In a crowded field of Republican candidates, Trump was given disproportionate airtime on CNN. Whenever Trump spoke, a CNN camera was there to take it live. The cameras even started rolling early, showing an empty podium at Trump rallies, building anticipation, and then running with uninterrupted coverage as Trump spoke to his legions of devoted supporters.

Zucker defended CNN’s Trump coverage at the time by invoking the network’s commitment to freedom of speech.

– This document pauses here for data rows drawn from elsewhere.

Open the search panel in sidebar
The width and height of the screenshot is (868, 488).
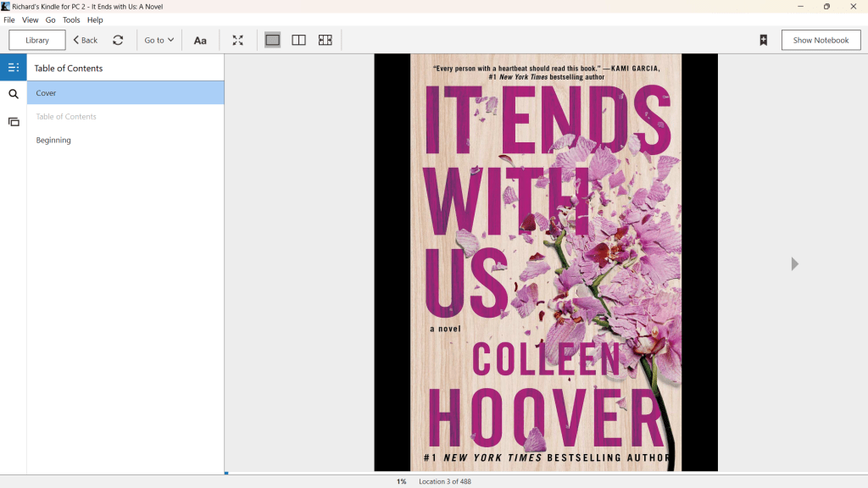tap(14, 94)
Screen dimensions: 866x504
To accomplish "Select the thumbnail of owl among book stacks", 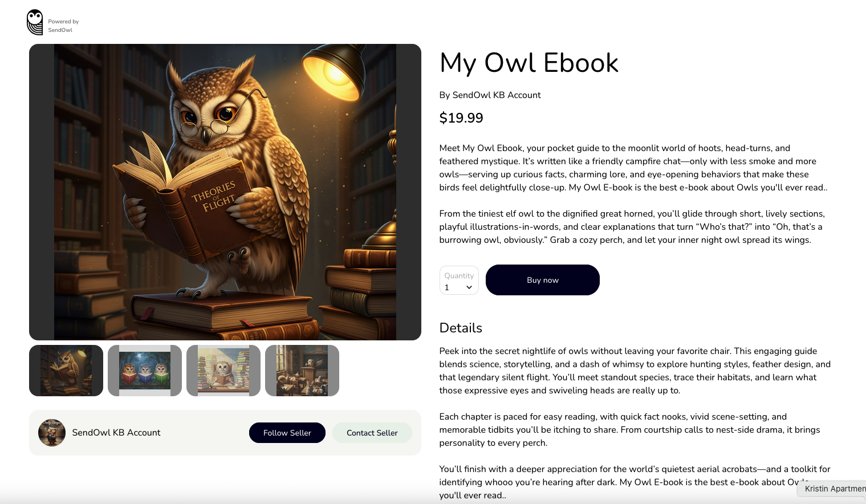I will tap(223, 371).
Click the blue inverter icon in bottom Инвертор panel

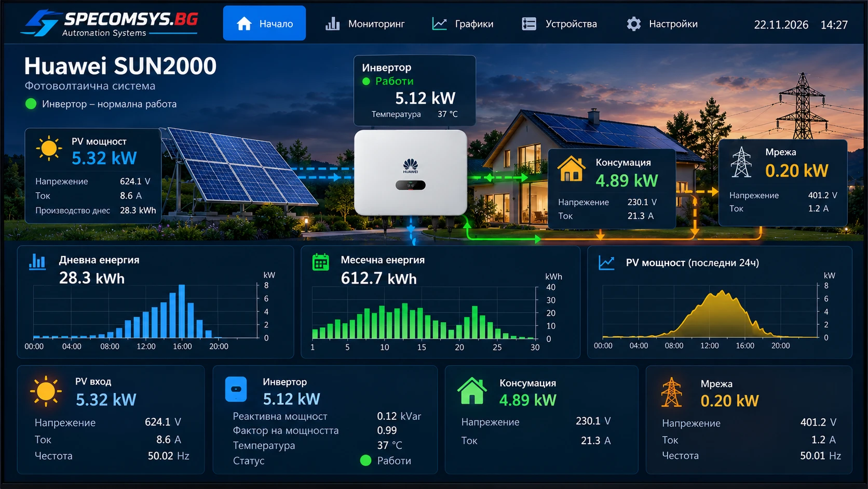point(236,389)
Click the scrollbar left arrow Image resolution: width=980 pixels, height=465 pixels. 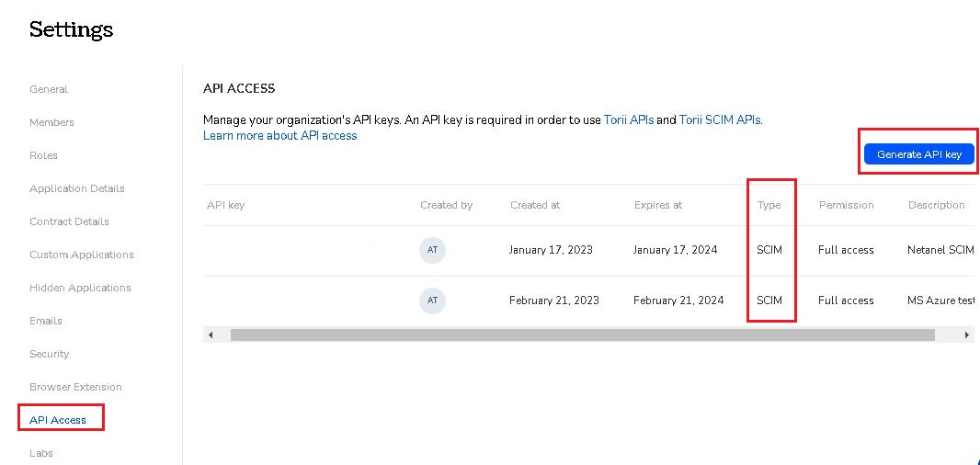tap(211, 335)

But he later admitted in a 2020 Retro Report documentary, Enemies of the People, that he may have been shortsighted.

“Donald Trump would say outrageous things, or say things that weren’t true, and it just became accepted as, ‘Oh, that’s what he does’,” said Zucker. “Not calling that out more for what it was, and then holding the other side more accountable, that was probably a mistake.”

But CNN and its viewers could not turn away from Trump, especially after the network took a highly critical tone towards his presidency, and Trump took to calling CNN “fake news” – a mudslinging match that kept eyeballs glued to screens.

In 2020, CNN had its strongest ratings year on record thanks to wall-to-wall coverage of Trump and the COVID-19 pandemic. The run continued through January 2021 – the month Trump supporters stormed the US Capitol building.

But the ratings juggernaut fizzled out once Trump left office.

It’s unclear where CNN will roam in the post-Zucker era. But its pre-Zucker founding formula of unbiased, robust coverage of important domestic and international events was not nearly as profitable.

Rogan has also pledged to his best “to balance things out” on his Spotify podcast.

In the meantime, it’s up to the content-consuming public to decide where they get their news and information. And should they tire of divisiveness, they can always choose to tune out, put on a classic playlist, and “keep on rockin’ in the free world” on a platform they find less objectionable.